» **Exercise details**
What is needed is a copy of each line in the listing that contains "column".

"""

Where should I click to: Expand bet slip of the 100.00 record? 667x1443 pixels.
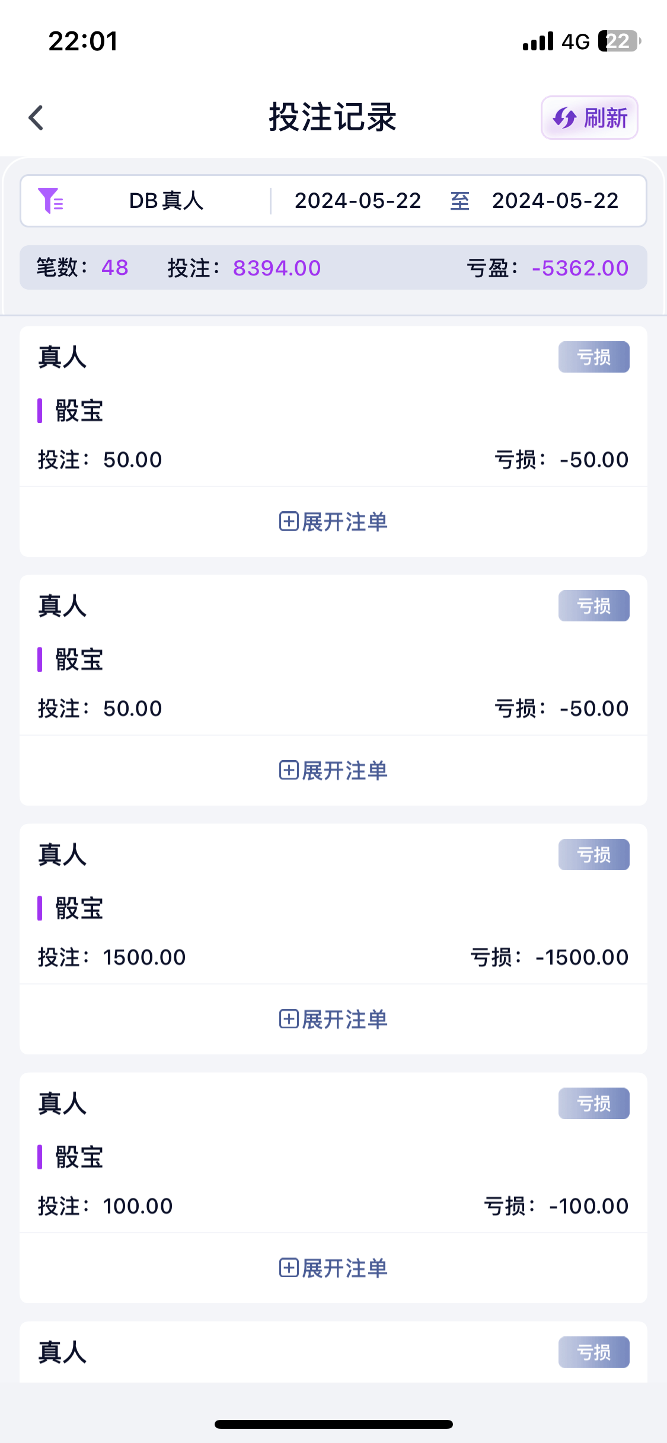pyautogui.click(x=333, y=1268)
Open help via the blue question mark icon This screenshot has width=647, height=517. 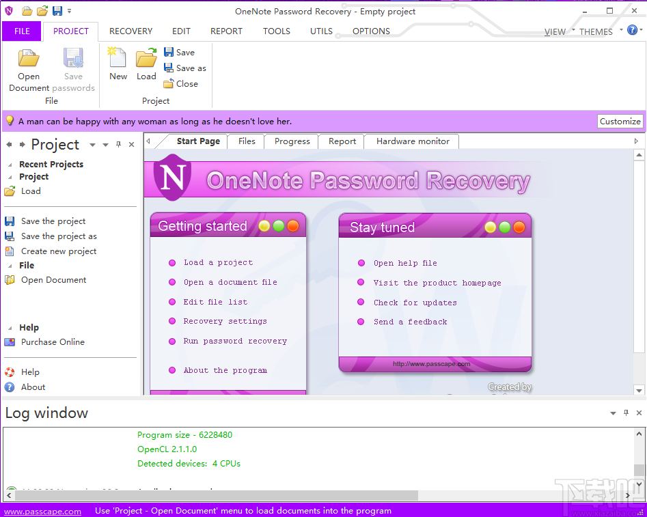tap(632, 29)
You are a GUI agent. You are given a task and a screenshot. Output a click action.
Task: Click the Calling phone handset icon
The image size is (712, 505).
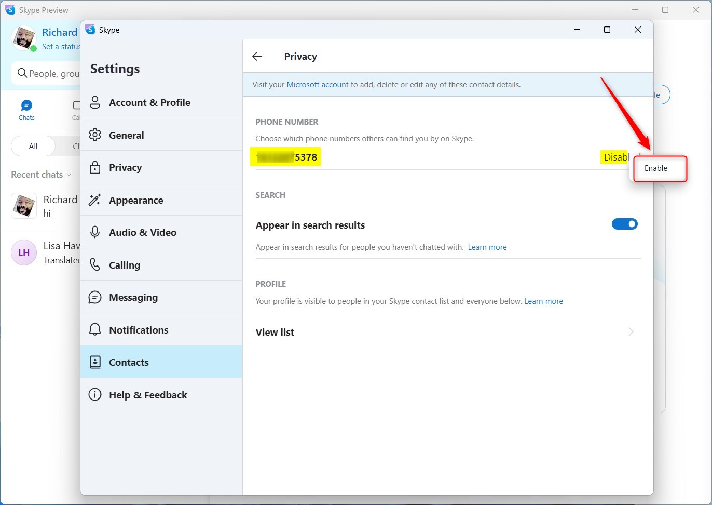[95, 265]
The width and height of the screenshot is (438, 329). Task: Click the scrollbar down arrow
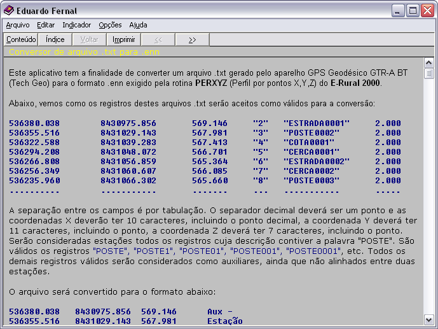tap(429, 319)
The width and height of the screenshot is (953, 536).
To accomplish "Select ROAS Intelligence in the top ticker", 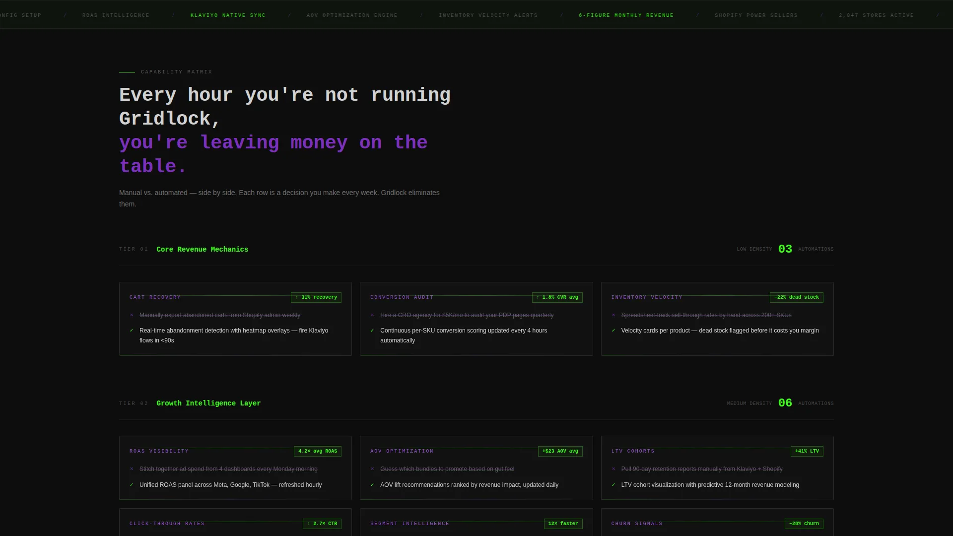I will coord(116,15).
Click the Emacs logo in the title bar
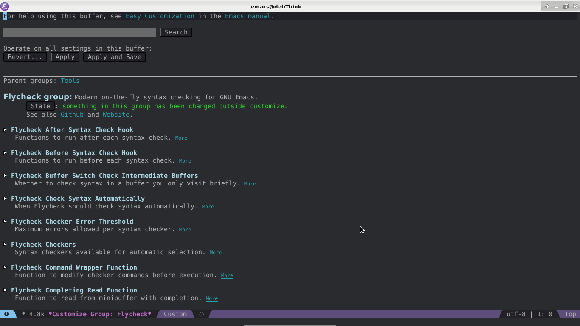The width and height of the screenshot is (580, 326). coord(5,6)
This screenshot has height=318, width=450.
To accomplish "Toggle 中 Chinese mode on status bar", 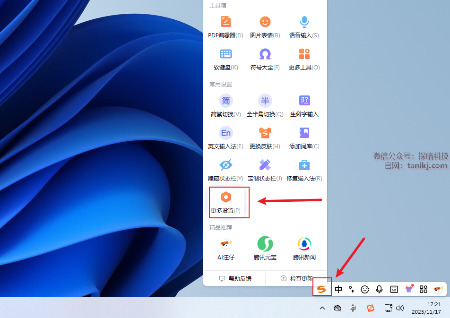I will click(x=338, y=289).
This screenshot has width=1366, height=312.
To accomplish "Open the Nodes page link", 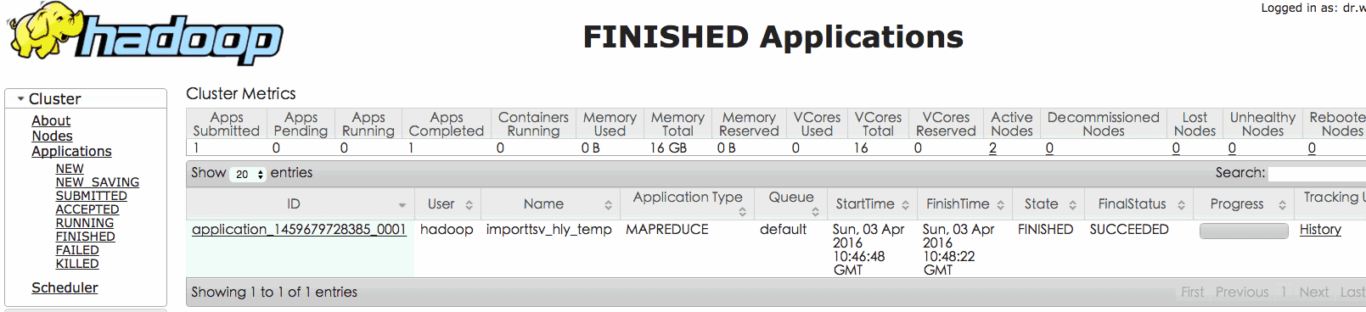I will click(x=52, y=136).
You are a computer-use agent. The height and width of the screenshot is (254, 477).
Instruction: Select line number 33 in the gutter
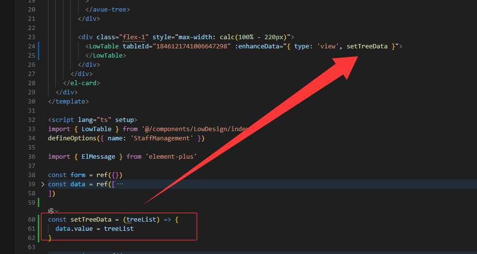pos(32,129)
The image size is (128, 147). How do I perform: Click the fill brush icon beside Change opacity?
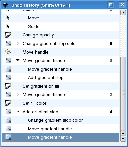(8, 35)
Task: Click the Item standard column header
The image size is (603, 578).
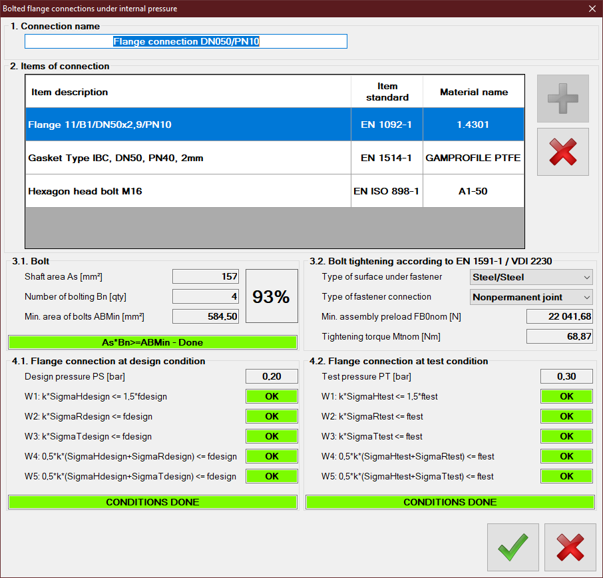Action: click(x=387, y=92)
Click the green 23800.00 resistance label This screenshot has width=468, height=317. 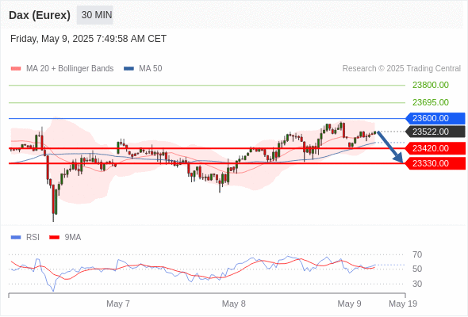click(431, 86)
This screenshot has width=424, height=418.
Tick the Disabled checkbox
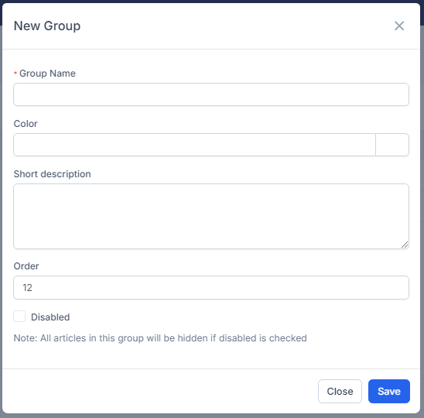pyautogui.click(x=19, y=317)
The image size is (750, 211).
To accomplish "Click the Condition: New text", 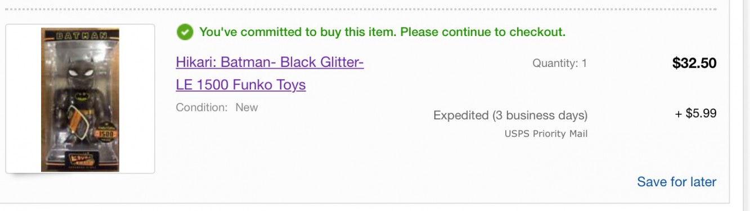I will pos(217,107).
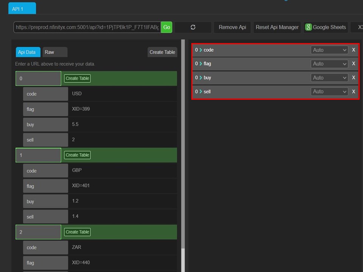This screenshot has height=272, width=363.
Task: Click the Reset Api Manager button
Action: pos(277,27)
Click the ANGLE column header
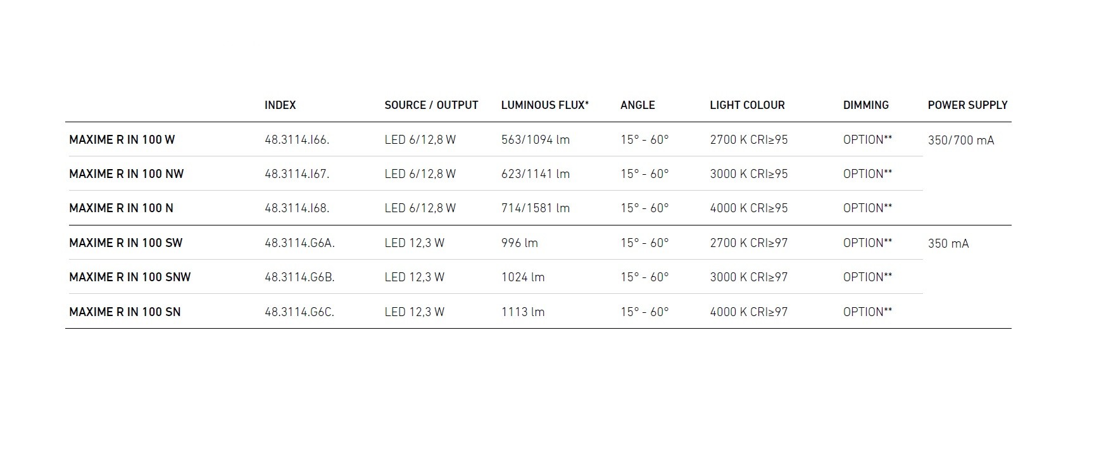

"""

» **Solution below**
Task: Click the Item standard column header
Click the ANGLE column header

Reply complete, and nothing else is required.